Staffing firms are shifting toward employee-friendly, technology-based recruiting techniques like social media, mobile technology, artificial intelligence and big data. Also, technologies like cloud and blockchain offer more storage and safety to HR data. These trends are keeping demand for staffing services in good shape.

Given these promising developments across the industry, we are today discussing two staffing stocks — Robert Half International Inc. (RHI - Free Report) and ManpowerGroup Inc. (MAN - Free Report) — with market capitalization of $6.7 billion and $5.5 billion, respectively.

As both the stocks carry a Zacks Rank #3 (Hold), we are using certain other parameters to give investors a better insight.
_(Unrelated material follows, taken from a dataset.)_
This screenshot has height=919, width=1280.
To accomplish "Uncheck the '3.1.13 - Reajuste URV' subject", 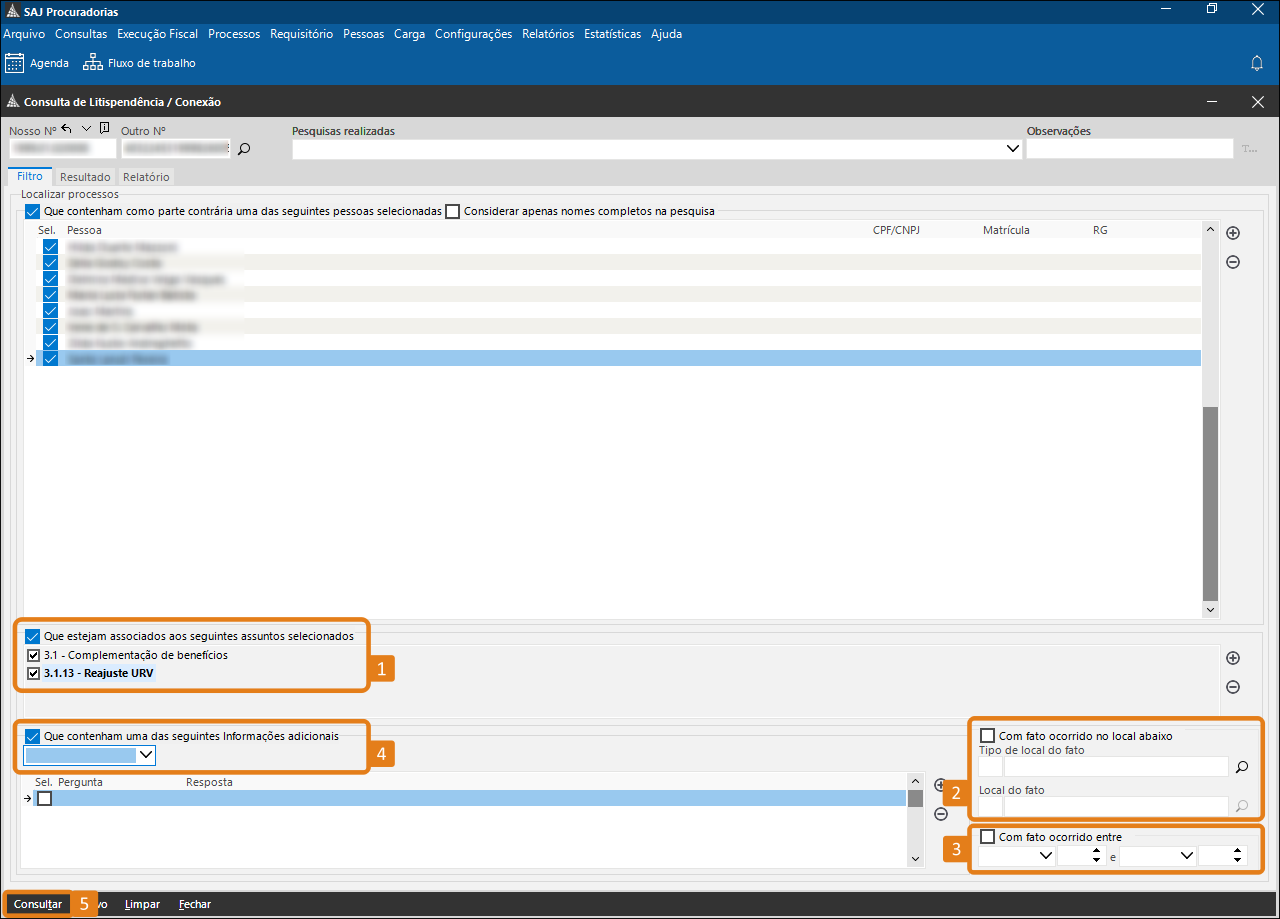I will 34,673.
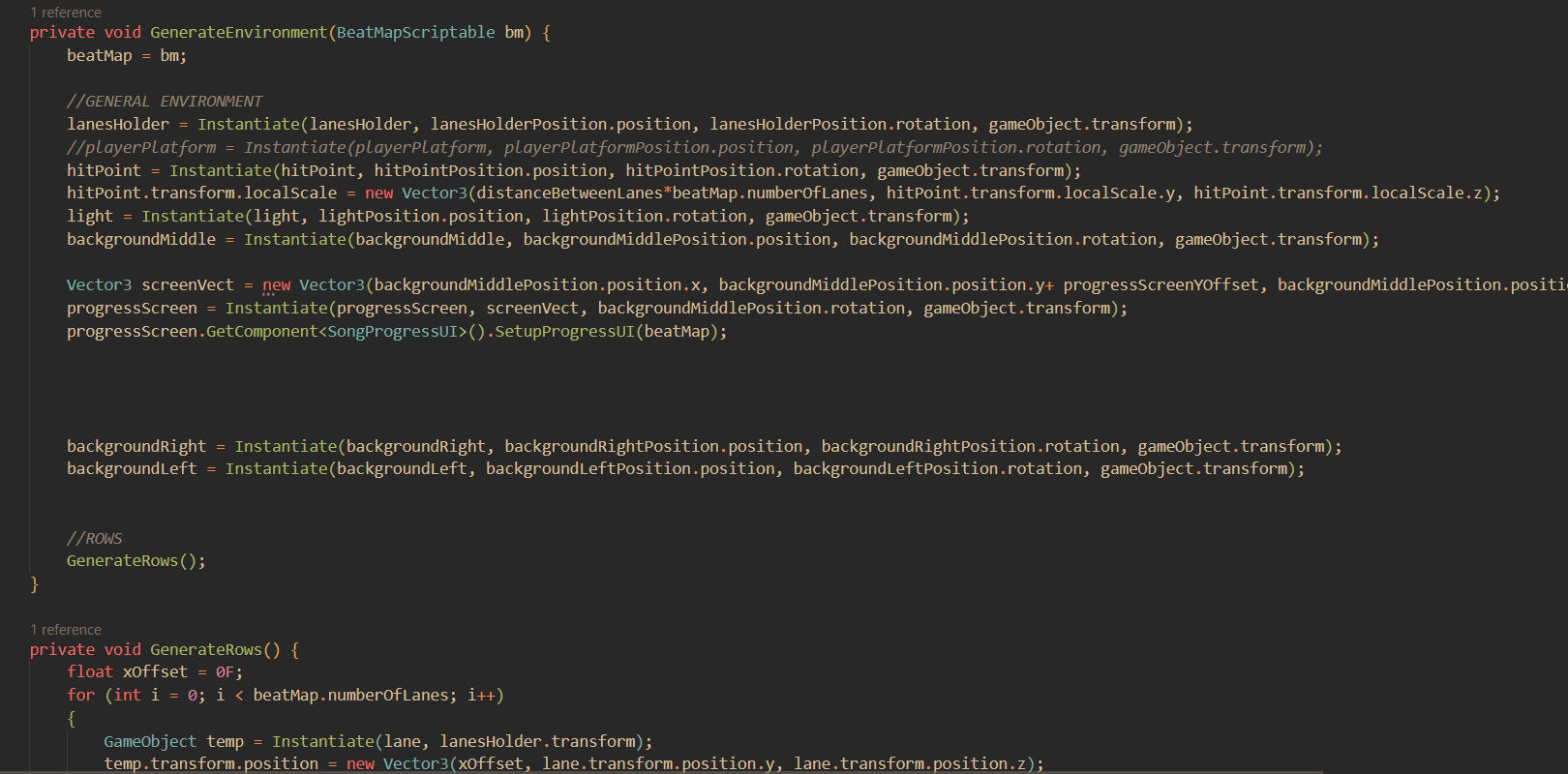Viewport: 1568px width, 774px height.
Task: Click GenerateEnvironment method name in declaration
Action: click(x=238, y=33)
You can see the complete list of today’s Zacks #1 Rank (Strong Buy) stocks here.

Price Performance

Shares of ManpowerGroup have gained 40.7% year to date against Robert Half’s decline of 1.7%. The industry has rallied 11.7% in the said time frame. So, ManpowerGroup clearly scores over Robert Half.

Earnings and Sales Projection

Earnings growth along with stock price gains is often an indication of a company’s strong prospects.

Robert Half’s 2019 earnings are projected to grow 10.3% year over year while that of ManpowerGroupare expected to decrease 12.4%.

Robert Half’s 2019 sales are projected to grow 4.8% year over year while that of ManpowerGroupare expected to decline 2.9%.  Therefore, Robert Half has an edge over ManpowerGroup here.

Net Margin

Net profit margin helps investors evaluate a company’s business model in terms of pricing policy, cost structure and operating efficiency, and shows how good it is at converting revenues into profits. Hence, a strong net profit margin is preferred by all classes of investors.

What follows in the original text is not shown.